Size controlled, $LiNi_{0.8}Co_{0.15}Al_{0.05}O_2$ cathode powders were prepared by co-precipitation method followed by heat treatment at temperatures between 750 and $850^{\circ}C$. The synthesized samples are characterized by X-ray diffraction (XRD), scanning electron microscopy (SEM) and electrochemical performance. The synthesized $LiNi_{0.8}Co_{0.15}Al_{0.05}O_2$ after calcined at $750^{\circ}C$ has a good electrochemical performance with an initial discharge capacity of $190mAhg^{-1}$ and good capacity retention of 100% after 30 cycles at 0.1C ($17mAg^{-1}$). The capacity retention of $LiNi_{0.8}Co_{0.15}Al_{0.05}O_2$ after calcined at $750^{\circ}C$ is better than that at 800 and $850^{\circ}C$ without capacity loss at various high C rates.

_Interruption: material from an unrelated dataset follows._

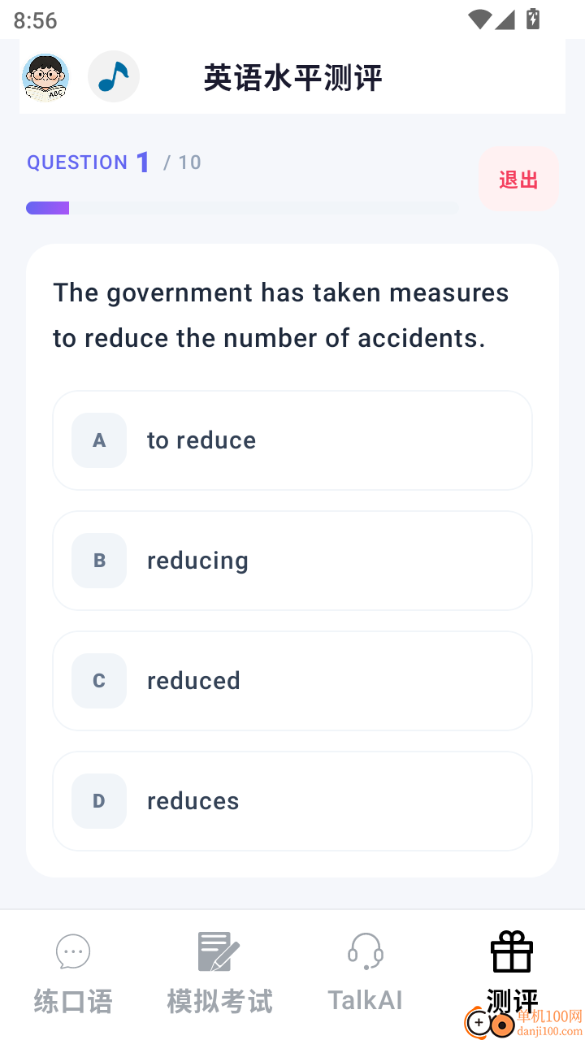Switch to the 练口语 tab label
The image size is (585, 1040).
tap(73, 1002)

This is ascribed to the minimized cation disorder, a higher conductivity, and higher lithium ion diffusion coefficient ($D_{Li}$) observed in this material. In the differential scanning calorimetry DSC profile of the charged sample, the generation of heat by exothermic reaction was decreased by calcined at high temperature, and this decrease is especially at $850^{\circ}C$. This behavior implies that the high temperature calcinations of $LiNi_{0.8}Co_{0.15}Al_{0.05}O_2$ prevent phase transitions with the release of oxygen.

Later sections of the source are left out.